[start Provided text]

How Much of Making the Hall of Fame Is Pure Chance?

The recent election that put Harold Baines and Lee Smith into baseball’s Hall of Fame sparked more dispute than an umpire’s mistake.
Baines, in particular, is seen by critics as a good player who does not deserve to be enshrined with the sport’s immortals. And Tony La Russa, himself a member of the Hall of Fame, dismissed Baines’ critics with a terse shot of profanity. It made for colorful TV, especially in a week in which the sport’s annual Winter Meetings failed to produce much in the way of news.
But leaving aside the question of qualifications, what if we instead were to ask, “How much does pure chance have to do with achieving greatness?” How much can brief but significant events explain those two perplexing groups:
1. Draft flops — those who are chosen high but who never make it?
2. Hidden gems who emerge as stars?
Smith belongs to neither group. He was a highly regarded prospect, making it big after being taken in the second round of the 1975 amateur draft. But his life had its share of pure chance. First, baseball was not on young Smith’s radar screen. But, according to a Society of Baseball Research article by Neal Poloncarz, “One day in his junior year of high school, as he walked across the outfield of a softball field during practice, a ball rolled to his feet, beyond the outfielders. Lee picked it up and heaved it to home plate. After the softball coach witnessed this, Smith was switched from the softball team to the baseball team.”

[end Provided text]
[start Dataset rows]

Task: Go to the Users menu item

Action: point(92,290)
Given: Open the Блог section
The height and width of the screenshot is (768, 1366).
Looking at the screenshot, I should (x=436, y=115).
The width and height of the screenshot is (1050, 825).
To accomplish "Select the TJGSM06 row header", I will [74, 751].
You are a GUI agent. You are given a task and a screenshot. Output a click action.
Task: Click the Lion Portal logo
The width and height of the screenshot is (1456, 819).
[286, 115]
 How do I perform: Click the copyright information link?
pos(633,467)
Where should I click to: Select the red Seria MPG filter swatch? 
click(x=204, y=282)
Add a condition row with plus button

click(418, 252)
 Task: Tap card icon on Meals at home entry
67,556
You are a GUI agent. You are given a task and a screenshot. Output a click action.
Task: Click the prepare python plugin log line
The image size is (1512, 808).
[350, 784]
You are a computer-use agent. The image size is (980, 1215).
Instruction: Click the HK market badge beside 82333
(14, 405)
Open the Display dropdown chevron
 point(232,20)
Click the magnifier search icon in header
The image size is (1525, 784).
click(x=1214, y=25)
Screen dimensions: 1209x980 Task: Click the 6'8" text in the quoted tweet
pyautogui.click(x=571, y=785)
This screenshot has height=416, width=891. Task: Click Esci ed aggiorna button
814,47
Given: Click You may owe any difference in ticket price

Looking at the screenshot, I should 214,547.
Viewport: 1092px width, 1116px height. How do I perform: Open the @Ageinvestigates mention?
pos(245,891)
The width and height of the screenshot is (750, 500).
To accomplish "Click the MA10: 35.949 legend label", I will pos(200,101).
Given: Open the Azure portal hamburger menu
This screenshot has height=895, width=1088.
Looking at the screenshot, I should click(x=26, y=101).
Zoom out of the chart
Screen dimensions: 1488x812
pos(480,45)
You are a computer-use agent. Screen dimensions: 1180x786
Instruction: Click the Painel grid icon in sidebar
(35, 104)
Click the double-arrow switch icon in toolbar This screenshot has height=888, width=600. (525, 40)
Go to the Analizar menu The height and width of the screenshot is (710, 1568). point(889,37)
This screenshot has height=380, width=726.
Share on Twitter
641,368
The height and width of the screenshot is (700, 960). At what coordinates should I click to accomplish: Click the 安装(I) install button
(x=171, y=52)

[end Dataset rows]

## Written task
Continue the piece on chance and the Baseball Hall of Fame, picking up right after the sentence ending "Smith was switched from the softball team to the baseball team."

## Output for this task
That episode alone did not put Smith on a track to baseball. Tall and sturdy, he could have chosen basketball, and indeed planned to play at Northwestern State in Louisiana. After a chat with Joe Adcock, a former player, Smith turned pro in baseball.
Four years into his career, Smith was still in the minor leagues. Randy Hundley, minor-league pitching coach for the Chicago Cubs, suggested he become a relief pitcher. It turned out to be fateful advice, but Smith didn’t see it that way. He took it as a demotion, and returned to basketball.
That’s when Billy Williams, a Cubs great, paid Smith a visit and persuaded him to give baseball another try. Back in baseball, Smith got advice from, among others, future Hall of Fame pitcher Ferguson Jenkins, and noted pitching coach Billy Connors.
So:
What if Smith had never wandered across that outfield during softball practice? What if he had ignored the ball at his feet instead of hurling it to home plate, or rolled it back in? What if the softball coach had not seen his prodigious throw? What if Adcock had told Smith to go to college and pursue basketball? What if Randy Hundley had never made Smith into a reliever? Or if Billy Williams had never bothered to come to Smith’s house?
The constant thread in Smith’s young life, of course, was his enormous strength and undeniable talent. But lots of people have that, and never go anywhere. But fate put the right people in Smith’s path, and he was smart enough to seek out and receive advice.